Item 1.01 |
Entry into a Material Definitive Agreement. |
On July 28, 2025, Digimarc Corporation (the “Company”) entered into a Cooperation Agreement (the “Cooperation Agreement”) with Rishi Bajaj and Altai Capital Management, L.P. (collectively, the “Investors”). The Cooperation Agreement will remain in effect until the first day after the Company’s 2026 annual meeting of shareholders (the “Termination Date”) unless it is earlier terminated in accordance with its terms.
Consistent with the Cooperation Agreement, on July 27, 2025, the Board of Directors of the Company (the “Board”) increased the size of the Board to eight (8) directors and appointed Rishi Bajaj to the Board to fill the resulting vacancy, effective upon the execution of the Cooperation Agreement, with an initial term expiring at the Company’s 2026 annual meeting of shareholders or his earlier death, resignation or removal.

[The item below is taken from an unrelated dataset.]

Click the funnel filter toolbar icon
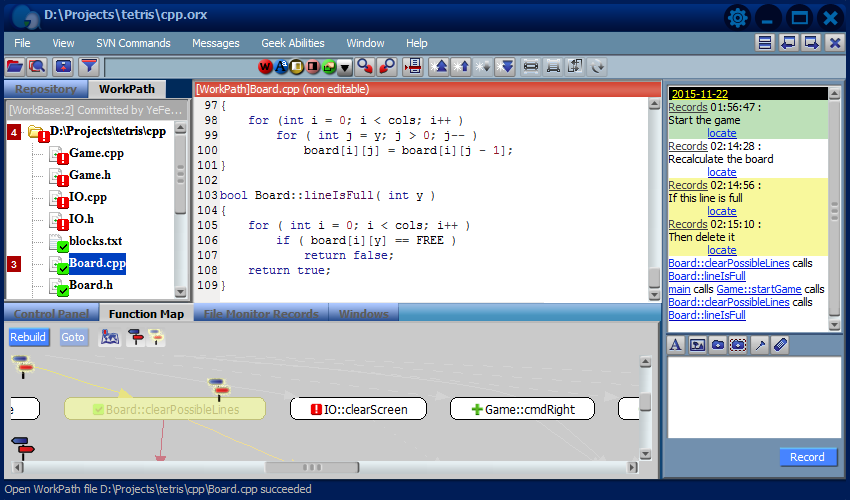This screenshot has height=500, width=850. coord(89,67)
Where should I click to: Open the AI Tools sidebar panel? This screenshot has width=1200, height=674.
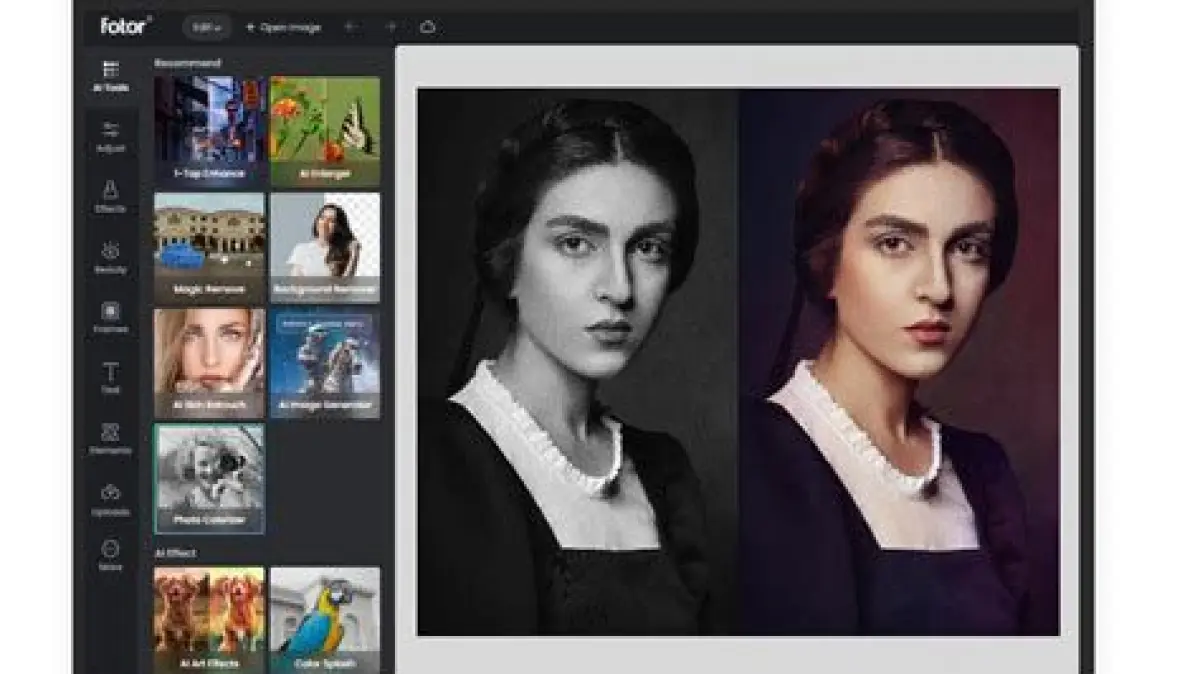110,75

Pursuant to the Cooperation Agreement, the Investors agreed to vote all of the shares of the Company’s common stock that they beneficially own and have the right to vote in accordance with the Board’s recommendations with respect to the election, removal or replacement of any director of the Company and on all other proposals or business that may be the subject of shareholder action at shareholder meetings held prior to the Termination Date, except (i) if Institutional Shareholder Services Inc. and Glass Lewis & Co., LLC recommend against the Board’s recommendation for a proposal, the Investors may follow such alternative recommendation, subject to certain exceptions, and (ii) the Investors may vote in their sole discretion in respect of an Extraordinary Transaction (as defined in the Cooperation Agreement).
The Cooperation Agreement includes certain customary non-disparagement provisions, standstill restrictions and confidentiality obligations.

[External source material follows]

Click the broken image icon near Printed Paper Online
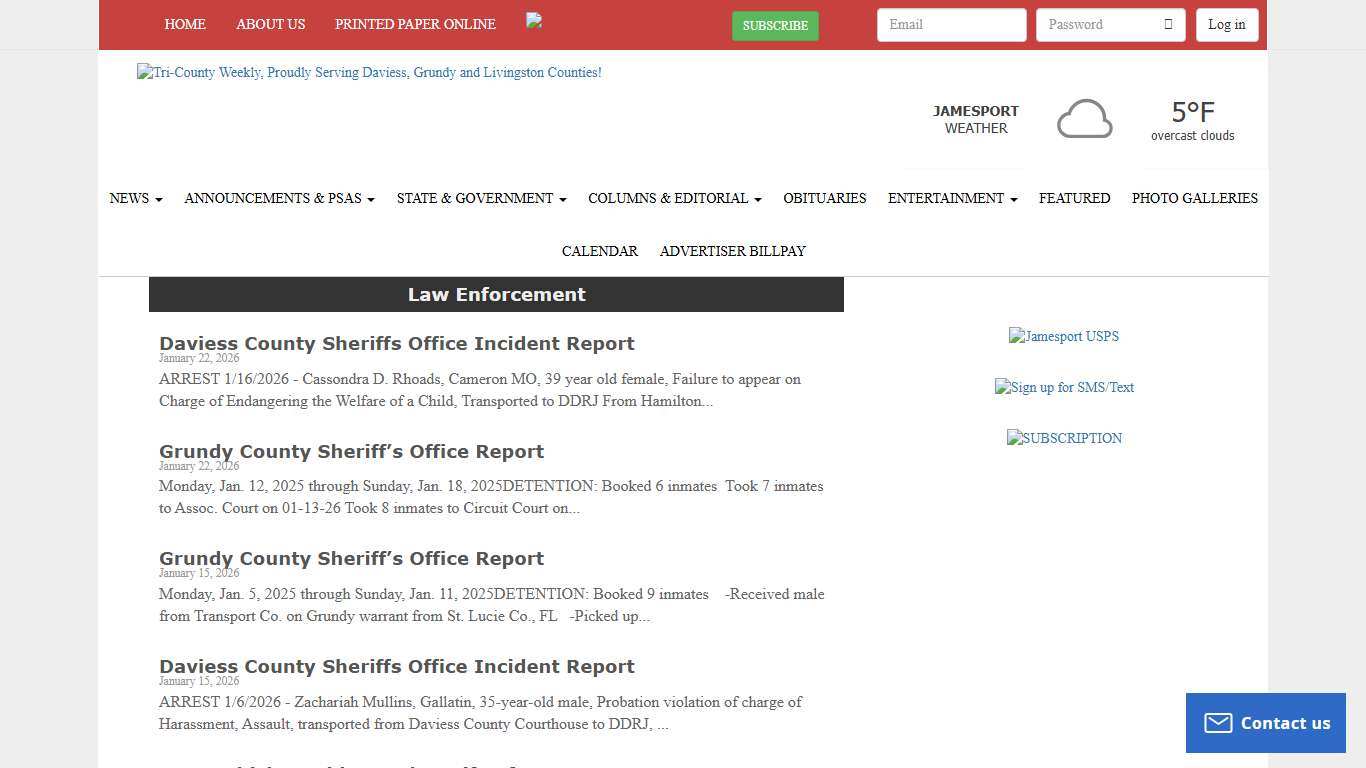This screenshot has width=1366, height=768. click(x=533, y=20)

The foregoing description of the Cooperation Agreement is not complete and is qualified in its entirety by reference to the Cooperation Agreement attached as Exhibit 10.1 to this Current Report on Form 8-K (“Form 8-K”) and incorporated by reference herein.
Item 5.02. |
Departure of Directors or Certain Officers; Election of Directors; Appointment of Certain Officers; Compensatory Arrangements of Certain Officers. |
The information set forth in Item 1.01 above is incorporated herein by reference.
There is no arrangement or understanding between Rishi Bajaj and any other persons pursuant to which Mr. Bajaj was appointed as a director of the Company, other than with respect to the matters referred to in Item 1.01. Furthermore, there are no family relationships between Mr. Bajaj and any other director or executive officer of the Company and there are no transactions between Mr. Bajaj and the Company that would be required to be reported under Item 404(a) of Regulation S-K.
Mr. Bajaj will participate in the Company’s standard non-employee director compensation arrangements, as described under the heading “Director Compensation” on page 11 of the Company’s definitive proxy statement filed with the Securities and Exchange Commission on March 25, 2025, and will also enter into a standard form of indemnification agreement with the Company.
Item 7.01. |
Regulation FD Disclosure. |
On July 29, 2025, the Company issued a press release announcing the execution of the Cooperation Agreement and Mr. Bajaj’s appointment to the Board. The press release is attached as Exhibit 99.1 to this Form 8-K and incorporated by reference herein.